**WHAT YOU SHOULD DO:** Lift out, unaltered, the lines of the material below between the line holding "Login (486, 2559)" and the line holding "Pro Bono (633, 1357)", counting both.

━━ INPUT RECORDS ━━

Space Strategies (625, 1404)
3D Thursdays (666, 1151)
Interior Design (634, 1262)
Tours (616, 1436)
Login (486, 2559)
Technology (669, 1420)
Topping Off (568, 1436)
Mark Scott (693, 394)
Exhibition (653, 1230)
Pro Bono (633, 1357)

━━━
━━ INPUT RECORDS ━━

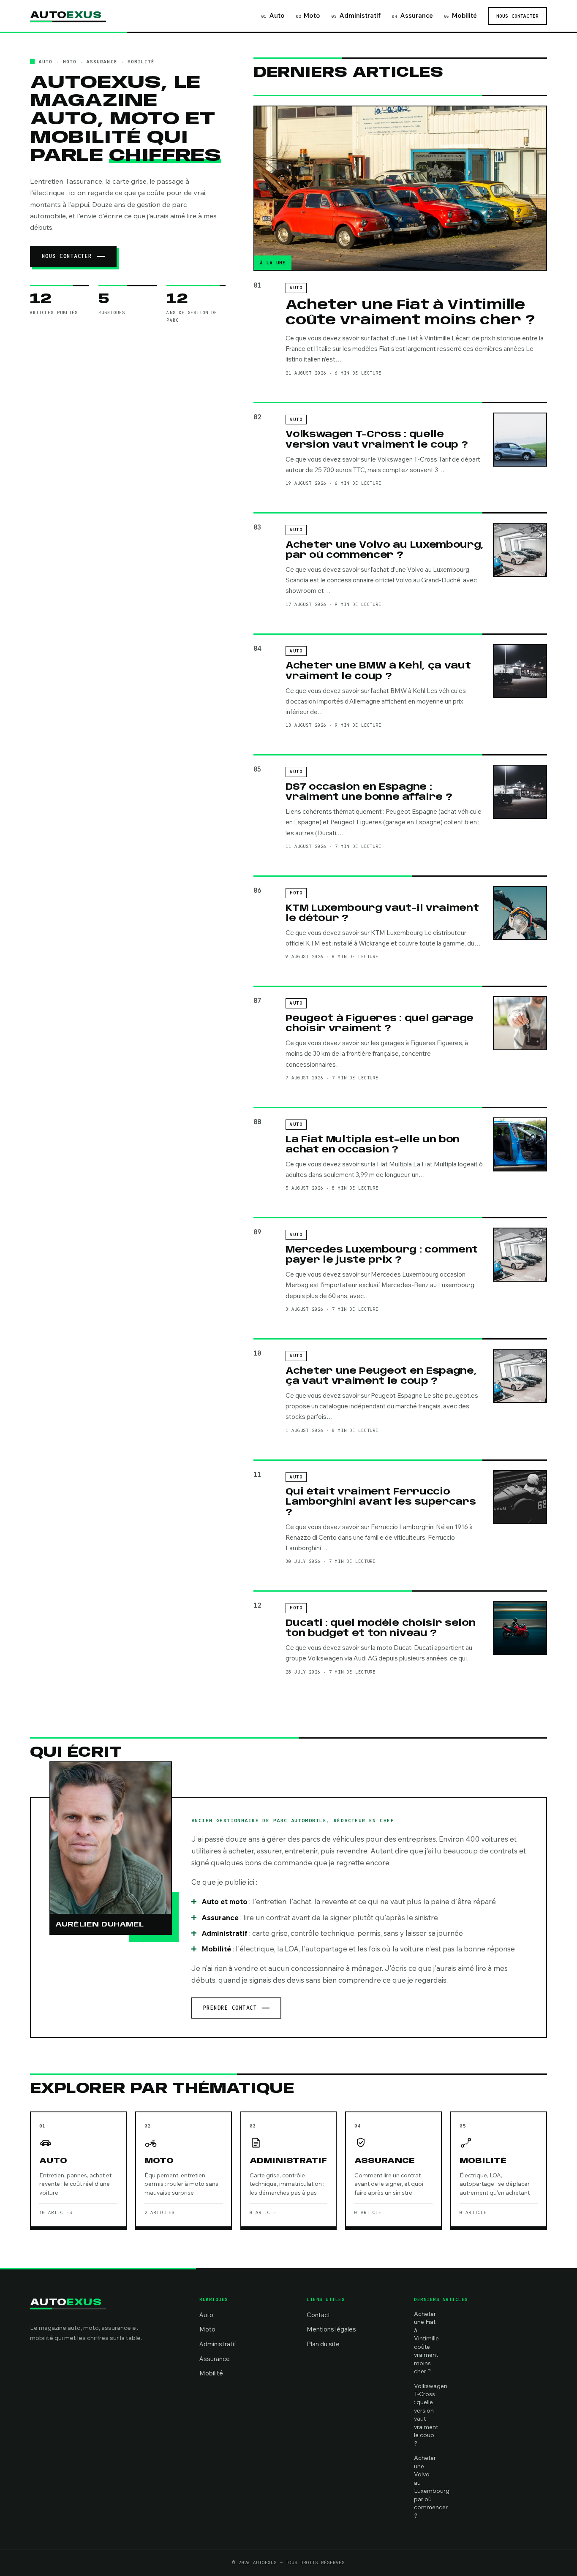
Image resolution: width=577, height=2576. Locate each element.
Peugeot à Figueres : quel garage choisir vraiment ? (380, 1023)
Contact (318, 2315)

━━━

**SOLUTION:**
Login (486, 2559)
Technology (669, 1420)
Topping Off (568, 1436)
Mark Scott (693, 394)
Exhibition (653, 1230)
Pro Bono (633, 1357)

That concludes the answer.